● **Your assignment**
Report how many lines below contain the word "agent". Write only that number.

● **Data under study**
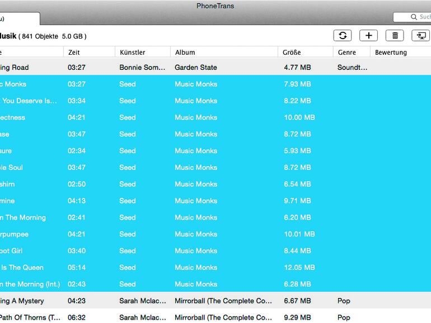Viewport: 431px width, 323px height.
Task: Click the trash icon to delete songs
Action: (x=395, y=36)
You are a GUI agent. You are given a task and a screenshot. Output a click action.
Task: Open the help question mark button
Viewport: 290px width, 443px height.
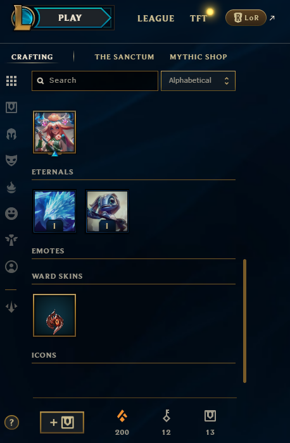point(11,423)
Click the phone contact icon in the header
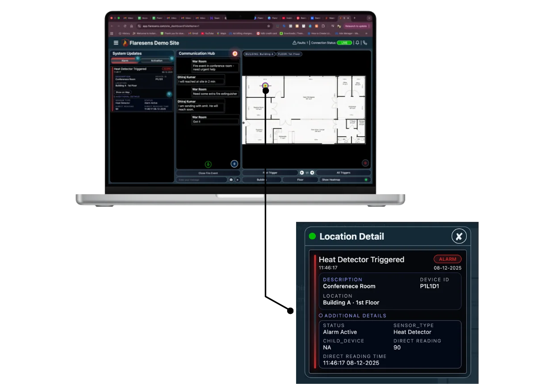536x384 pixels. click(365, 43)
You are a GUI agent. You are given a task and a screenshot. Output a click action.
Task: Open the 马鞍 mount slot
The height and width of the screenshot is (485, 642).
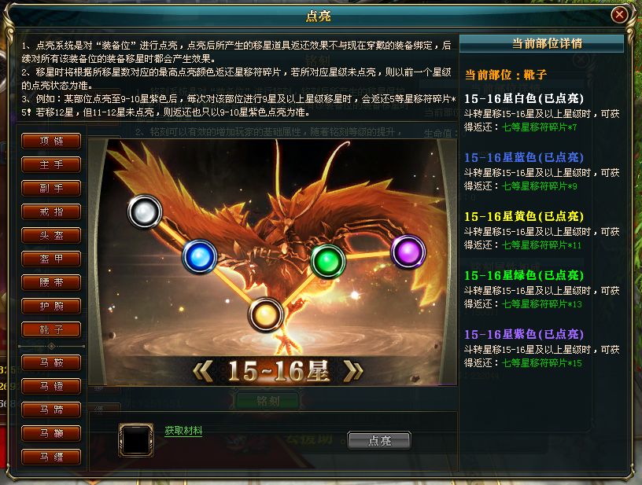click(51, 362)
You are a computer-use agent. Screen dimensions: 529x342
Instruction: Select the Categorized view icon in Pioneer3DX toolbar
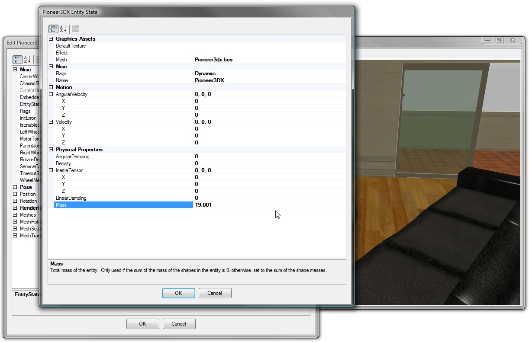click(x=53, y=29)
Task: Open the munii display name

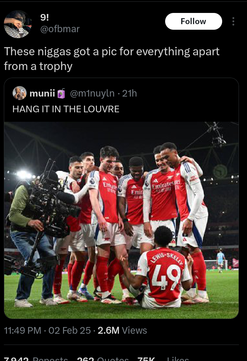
---
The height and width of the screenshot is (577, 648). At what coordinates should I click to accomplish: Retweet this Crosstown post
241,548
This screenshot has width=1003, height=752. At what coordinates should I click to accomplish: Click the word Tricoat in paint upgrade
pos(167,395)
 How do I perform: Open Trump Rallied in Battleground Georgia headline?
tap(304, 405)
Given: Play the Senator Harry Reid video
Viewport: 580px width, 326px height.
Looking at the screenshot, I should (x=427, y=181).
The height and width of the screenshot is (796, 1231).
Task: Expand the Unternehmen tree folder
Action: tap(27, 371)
...
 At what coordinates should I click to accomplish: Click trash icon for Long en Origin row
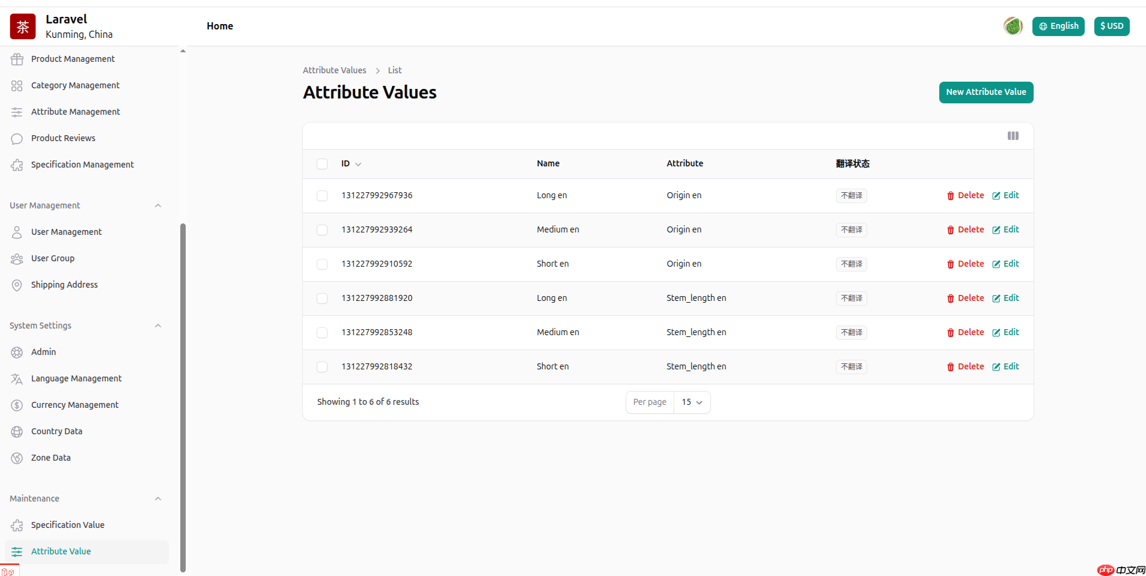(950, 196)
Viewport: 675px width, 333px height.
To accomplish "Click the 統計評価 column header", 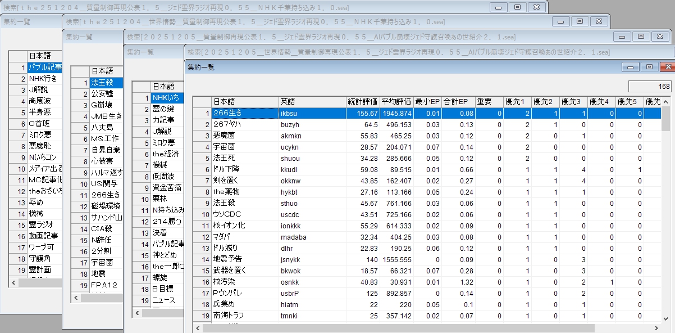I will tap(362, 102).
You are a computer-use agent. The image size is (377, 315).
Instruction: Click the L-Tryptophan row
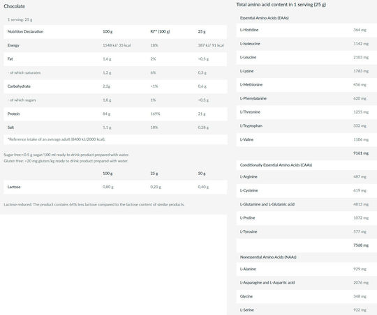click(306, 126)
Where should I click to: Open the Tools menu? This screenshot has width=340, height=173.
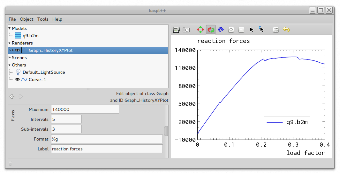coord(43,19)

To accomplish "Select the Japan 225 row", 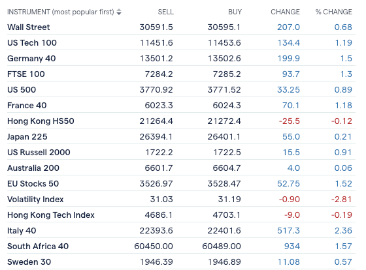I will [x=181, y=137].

● **Answer space**
4